Olimpiadi 2021, l’Italia è salva: azzurri a Tokyo con inno e bandiera

Il governo ha ristabilito l’autonomia del Coni dall’esecutivo: scampato il pericolo di vedere gli atleti italiani da indipendenti alle Olimpiadi.

26 Gennaio 2021 17:32

A metterla così può sembrare strano, ma il governo Conte 2, con l’ultimo atto della sua esistenza, ha messo in salvo l’inno di Mameli. E questo cancellando il provvedimento del governo Conte 1 che lo aveva messo a rischio. Chiariamo: nessuno ha mai pensato di eliminare, modificare o sostituire “Il canto degli italiani”. Semplicemente, se non fosse intervenuto l’ultimo dei tanti decreti dell’esecutivo dimissionario, l’inno nazionale sarebbe stato bandito dalle Olimpiadi di Tokyo e gli atleti italiani non avrebbero potuto gareggiare sotto il tricolore, ma solo come indipendenti. E questo a causa del provvedimento con cui, nel 2018, il governo gialloverde aveva trasformato la “Coni Servizi” in “Sport e Salute spa“, facendo tornare sotto l’ala di Palazzo Chigi 368 dei 408 milioni riservati allo sport (quindi al Coni).
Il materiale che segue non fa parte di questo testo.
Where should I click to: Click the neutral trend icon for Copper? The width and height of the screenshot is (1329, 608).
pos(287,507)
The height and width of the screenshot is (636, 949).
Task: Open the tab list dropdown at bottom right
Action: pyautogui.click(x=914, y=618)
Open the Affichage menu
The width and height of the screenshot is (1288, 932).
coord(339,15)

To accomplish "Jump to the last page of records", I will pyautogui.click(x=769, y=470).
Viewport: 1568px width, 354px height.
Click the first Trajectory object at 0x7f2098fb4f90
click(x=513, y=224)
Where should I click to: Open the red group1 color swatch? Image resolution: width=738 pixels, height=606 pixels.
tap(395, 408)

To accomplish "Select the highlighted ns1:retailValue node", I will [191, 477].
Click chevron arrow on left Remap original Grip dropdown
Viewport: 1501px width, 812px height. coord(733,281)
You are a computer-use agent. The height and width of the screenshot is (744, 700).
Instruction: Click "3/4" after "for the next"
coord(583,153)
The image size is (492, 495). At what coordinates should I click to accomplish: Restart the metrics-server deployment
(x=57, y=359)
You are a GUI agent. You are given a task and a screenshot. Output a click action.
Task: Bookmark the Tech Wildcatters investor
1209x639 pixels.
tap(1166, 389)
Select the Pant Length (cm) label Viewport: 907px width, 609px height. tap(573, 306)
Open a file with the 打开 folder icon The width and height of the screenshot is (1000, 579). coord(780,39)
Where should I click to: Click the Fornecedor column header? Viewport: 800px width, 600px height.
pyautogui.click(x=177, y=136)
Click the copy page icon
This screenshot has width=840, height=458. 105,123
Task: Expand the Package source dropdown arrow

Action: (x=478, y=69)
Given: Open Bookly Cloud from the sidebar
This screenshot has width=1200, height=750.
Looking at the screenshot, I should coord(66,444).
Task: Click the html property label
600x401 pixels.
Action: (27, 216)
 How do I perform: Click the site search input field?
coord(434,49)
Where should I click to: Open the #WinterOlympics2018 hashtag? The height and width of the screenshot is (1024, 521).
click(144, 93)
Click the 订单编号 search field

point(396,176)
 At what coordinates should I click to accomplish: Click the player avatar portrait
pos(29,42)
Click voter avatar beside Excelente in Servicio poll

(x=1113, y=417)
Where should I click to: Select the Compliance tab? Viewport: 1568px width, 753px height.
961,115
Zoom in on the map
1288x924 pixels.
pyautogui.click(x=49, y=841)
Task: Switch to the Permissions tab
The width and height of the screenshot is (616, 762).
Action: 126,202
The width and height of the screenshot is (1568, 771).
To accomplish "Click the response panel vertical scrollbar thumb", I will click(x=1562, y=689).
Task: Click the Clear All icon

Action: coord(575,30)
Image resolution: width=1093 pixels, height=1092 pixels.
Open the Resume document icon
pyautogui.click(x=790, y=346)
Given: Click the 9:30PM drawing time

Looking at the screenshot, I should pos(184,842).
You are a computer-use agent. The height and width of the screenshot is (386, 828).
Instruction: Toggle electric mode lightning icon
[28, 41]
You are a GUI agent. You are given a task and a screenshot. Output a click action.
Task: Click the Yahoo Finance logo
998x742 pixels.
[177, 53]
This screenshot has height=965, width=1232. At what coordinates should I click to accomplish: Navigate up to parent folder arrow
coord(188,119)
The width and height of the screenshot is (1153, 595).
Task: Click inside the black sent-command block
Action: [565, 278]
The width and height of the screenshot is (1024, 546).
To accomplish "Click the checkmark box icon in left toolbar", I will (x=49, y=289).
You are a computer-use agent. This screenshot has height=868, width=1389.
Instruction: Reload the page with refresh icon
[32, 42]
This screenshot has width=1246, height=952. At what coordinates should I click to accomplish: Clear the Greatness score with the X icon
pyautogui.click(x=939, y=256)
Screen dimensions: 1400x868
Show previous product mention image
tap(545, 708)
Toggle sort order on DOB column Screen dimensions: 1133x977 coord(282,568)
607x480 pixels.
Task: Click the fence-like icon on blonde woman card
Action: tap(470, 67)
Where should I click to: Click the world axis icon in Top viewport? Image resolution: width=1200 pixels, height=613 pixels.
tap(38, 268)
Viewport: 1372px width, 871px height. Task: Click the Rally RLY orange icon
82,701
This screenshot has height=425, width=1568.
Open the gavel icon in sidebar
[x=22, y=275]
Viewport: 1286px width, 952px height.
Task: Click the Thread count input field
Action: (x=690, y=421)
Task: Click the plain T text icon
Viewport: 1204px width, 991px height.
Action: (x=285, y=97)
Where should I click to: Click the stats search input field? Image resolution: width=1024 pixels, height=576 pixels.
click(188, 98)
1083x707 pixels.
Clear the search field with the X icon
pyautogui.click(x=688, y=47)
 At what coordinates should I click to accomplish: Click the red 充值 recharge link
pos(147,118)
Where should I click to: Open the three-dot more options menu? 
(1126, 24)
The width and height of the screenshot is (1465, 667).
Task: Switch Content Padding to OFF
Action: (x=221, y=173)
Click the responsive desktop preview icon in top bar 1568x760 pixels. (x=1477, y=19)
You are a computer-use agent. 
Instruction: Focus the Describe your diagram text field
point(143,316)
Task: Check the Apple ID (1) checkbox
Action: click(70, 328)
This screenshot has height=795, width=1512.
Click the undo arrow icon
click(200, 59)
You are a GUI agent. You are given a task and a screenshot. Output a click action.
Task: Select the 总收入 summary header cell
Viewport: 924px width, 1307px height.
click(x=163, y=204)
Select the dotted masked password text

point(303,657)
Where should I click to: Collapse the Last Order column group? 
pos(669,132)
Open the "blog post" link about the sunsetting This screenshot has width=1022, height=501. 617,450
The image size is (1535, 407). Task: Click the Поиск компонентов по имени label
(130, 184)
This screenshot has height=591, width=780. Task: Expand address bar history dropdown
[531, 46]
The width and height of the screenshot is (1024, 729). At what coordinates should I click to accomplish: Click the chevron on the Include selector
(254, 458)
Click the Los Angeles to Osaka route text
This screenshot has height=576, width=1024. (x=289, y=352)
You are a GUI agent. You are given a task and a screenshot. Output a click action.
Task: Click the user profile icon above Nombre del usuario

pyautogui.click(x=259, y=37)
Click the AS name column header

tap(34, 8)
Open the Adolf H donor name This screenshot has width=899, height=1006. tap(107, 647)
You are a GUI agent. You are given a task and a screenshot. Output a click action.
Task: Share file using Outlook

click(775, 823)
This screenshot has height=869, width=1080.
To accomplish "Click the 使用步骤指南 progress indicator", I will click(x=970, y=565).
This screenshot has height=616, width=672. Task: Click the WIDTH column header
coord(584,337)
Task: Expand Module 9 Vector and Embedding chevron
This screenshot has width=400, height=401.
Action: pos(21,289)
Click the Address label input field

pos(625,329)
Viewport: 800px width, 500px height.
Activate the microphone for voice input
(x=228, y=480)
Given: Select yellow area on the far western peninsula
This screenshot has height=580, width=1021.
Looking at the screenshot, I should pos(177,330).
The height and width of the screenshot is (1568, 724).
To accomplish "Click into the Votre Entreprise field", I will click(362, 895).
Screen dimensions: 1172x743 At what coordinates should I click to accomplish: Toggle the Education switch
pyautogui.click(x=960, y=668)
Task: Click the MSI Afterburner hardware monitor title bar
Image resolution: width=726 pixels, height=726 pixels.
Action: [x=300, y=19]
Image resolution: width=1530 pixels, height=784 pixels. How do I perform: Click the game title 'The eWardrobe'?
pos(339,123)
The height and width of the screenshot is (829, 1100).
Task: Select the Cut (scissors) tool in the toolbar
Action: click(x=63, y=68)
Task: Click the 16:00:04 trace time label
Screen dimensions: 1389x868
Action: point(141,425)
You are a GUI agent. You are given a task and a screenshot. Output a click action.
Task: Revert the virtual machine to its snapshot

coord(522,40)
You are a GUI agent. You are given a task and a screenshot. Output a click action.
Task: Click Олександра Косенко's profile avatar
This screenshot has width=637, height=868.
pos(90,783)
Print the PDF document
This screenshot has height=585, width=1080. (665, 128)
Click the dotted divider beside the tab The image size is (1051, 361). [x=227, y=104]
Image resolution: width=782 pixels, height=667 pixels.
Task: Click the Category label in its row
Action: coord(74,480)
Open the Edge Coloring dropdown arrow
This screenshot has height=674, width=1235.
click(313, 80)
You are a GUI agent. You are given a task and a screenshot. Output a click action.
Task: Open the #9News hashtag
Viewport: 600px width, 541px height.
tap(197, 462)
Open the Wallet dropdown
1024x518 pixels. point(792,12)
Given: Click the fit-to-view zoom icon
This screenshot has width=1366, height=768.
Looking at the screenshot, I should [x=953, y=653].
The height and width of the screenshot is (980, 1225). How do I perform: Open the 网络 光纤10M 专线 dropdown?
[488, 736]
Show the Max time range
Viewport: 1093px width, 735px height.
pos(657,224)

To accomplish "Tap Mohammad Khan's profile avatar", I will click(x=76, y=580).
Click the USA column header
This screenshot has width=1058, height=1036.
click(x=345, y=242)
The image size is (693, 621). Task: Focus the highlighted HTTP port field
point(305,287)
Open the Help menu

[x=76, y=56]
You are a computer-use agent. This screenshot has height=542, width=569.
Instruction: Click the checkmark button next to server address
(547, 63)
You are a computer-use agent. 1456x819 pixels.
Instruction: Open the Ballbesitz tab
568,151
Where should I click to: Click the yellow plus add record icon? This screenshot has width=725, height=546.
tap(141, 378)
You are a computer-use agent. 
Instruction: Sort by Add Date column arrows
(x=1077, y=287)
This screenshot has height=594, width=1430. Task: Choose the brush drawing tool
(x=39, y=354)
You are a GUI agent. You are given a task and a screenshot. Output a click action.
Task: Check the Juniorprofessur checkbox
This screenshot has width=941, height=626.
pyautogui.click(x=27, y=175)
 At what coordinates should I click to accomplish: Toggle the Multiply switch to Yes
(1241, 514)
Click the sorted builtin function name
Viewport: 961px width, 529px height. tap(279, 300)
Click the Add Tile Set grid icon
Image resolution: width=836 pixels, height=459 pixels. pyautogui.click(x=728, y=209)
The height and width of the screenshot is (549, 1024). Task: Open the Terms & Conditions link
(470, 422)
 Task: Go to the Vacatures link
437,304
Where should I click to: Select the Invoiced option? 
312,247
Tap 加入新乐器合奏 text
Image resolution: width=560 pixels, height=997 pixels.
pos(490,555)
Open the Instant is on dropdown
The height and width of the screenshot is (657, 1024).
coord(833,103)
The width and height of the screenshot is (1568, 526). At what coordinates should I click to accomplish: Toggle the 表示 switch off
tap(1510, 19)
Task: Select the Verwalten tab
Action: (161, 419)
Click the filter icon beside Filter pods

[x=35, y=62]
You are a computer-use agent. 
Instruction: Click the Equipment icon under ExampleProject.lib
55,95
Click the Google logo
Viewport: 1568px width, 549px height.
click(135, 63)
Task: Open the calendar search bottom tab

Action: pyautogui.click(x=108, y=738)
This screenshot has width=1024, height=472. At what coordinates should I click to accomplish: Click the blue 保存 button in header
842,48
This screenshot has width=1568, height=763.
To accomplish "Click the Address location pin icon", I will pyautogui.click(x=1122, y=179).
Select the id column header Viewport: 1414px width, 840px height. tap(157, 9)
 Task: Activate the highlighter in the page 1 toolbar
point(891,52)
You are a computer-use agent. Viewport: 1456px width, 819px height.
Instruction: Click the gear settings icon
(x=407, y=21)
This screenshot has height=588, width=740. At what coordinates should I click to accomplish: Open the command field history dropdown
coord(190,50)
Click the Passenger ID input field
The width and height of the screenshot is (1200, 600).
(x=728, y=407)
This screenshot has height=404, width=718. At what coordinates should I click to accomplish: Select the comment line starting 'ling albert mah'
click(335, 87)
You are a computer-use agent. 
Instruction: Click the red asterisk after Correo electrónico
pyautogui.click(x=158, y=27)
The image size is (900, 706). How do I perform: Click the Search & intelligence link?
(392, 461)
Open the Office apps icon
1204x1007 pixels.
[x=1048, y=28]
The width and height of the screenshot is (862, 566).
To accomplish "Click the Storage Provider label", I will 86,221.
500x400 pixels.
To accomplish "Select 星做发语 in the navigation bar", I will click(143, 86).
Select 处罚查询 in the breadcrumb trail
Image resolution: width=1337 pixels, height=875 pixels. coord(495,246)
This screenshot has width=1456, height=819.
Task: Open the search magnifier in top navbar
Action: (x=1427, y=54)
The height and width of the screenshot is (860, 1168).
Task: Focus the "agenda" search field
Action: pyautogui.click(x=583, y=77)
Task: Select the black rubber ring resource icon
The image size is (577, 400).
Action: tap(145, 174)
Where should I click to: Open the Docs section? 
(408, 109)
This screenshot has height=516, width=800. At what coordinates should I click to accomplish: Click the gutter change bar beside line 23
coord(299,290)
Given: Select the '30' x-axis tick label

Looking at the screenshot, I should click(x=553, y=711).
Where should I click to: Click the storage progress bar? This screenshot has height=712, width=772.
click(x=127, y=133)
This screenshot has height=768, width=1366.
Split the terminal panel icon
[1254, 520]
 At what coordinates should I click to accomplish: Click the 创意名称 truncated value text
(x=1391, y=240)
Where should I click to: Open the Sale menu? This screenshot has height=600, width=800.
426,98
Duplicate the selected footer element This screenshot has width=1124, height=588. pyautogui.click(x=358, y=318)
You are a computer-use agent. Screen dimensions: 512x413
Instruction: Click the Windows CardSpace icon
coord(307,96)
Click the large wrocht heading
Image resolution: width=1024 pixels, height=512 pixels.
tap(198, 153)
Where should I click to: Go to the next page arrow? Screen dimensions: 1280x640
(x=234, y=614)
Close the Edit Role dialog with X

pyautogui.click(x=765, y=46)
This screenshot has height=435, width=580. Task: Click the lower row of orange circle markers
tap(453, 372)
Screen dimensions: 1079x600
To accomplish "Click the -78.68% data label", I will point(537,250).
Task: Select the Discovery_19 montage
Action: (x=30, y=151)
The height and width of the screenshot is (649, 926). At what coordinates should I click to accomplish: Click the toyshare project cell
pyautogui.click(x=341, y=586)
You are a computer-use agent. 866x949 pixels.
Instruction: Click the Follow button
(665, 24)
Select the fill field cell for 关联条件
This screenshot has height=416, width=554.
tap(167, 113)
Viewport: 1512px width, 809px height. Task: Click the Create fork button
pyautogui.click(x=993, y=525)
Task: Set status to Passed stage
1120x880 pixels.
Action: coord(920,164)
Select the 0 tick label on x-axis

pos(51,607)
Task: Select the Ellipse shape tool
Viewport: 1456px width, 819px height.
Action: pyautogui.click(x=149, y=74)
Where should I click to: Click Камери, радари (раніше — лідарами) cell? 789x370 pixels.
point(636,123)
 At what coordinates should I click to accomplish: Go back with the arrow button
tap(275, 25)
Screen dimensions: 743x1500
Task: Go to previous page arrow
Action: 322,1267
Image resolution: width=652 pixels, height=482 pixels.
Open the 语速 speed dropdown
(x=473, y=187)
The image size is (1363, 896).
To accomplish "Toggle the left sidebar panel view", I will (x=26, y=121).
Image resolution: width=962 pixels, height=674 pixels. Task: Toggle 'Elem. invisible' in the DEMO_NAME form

Il governo avrebbe quindi deciso come ridistribuire quei milioni alle varie federazioni, mentre al Comitato olimpico, che fino ad allora aveva avuto la totale autonomia finanziaria delle sue risorse, sarebbero rimasti solo i fondi necessari per lo sport di vertice e la preparazione olimpica. Alla Sport e Salute, poi, sarebbero passati alcuni immobili, dipendenti e disponibilità prima di proprietà del Coni. “È stato ucciso il Coni“, il commento del presidente Giovanni Malagò. “Non stiamo togliendo soldi a Malagò. Non sono soldi suoi né miei ma degli italiani. Saranno utilizzati al meglio per lo sport italiano“, il commento dell’allora sottosegretario alla presidenza del Consiglio con delega allo sport Giancarlo Giorgetti (Lega).

Le ammonizioni del Cio

Il Comitato Olimpico Internazionale, però, ha da subito ritenuto questa norma in contrasto con l’articolo 27 della Carta Olimpica, secondo il quale un Comitato Olimpico Nazionale (in questo caso il Coni) può collaborare con il governo di riferimento, ma ne deve rimanere autonomo. La mancata autonomia di un comitato olimpico può causare l’esclusione di una nazione alle Olimpiadi, e può impedire a uno Stato di ospitare i giochi invernali o estivi.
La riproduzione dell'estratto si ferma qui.